==== Source material

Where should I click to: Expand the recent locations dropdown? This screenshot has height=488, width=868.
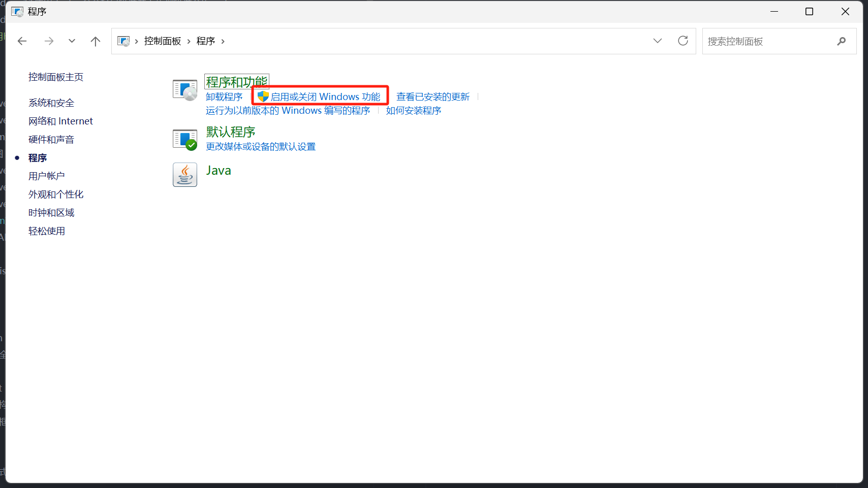(72, 41)
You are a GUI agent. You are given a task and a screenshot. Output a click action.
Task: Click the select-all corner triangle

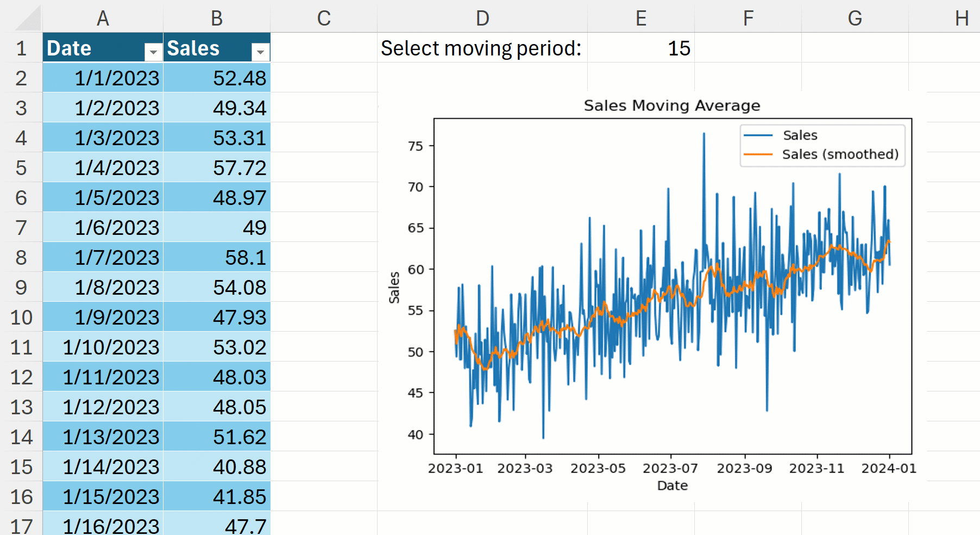(27, 18)
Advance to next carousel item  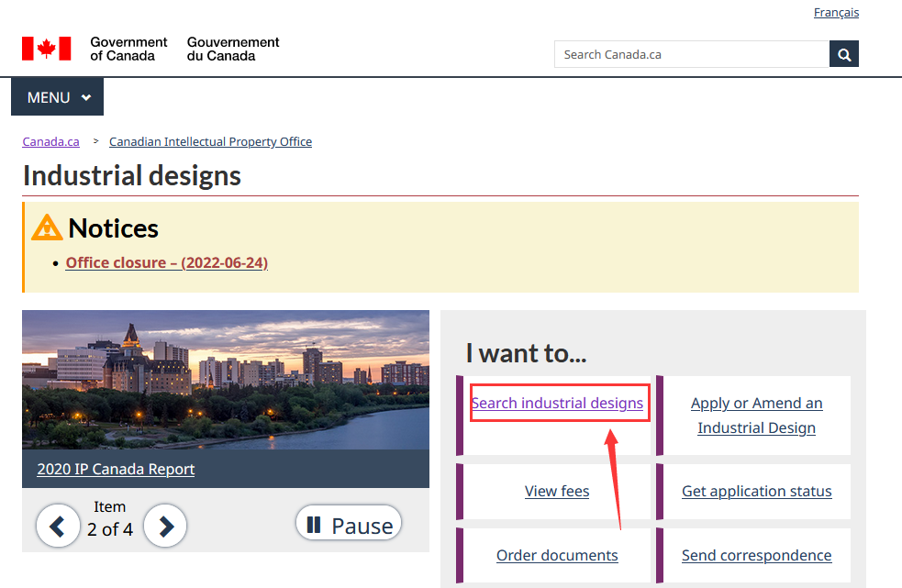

========

Retype the entries word for word. Omit any images.

Where should I click to: Expand the recent locations dropdown? This screenshot has height=488, width=868.
(72, 41)
You are a GUI agent. You are given a task and a screenshot. Output a click action.
Task: Click the select-all corner triangle

(27, 18)
Advance to next carousel item  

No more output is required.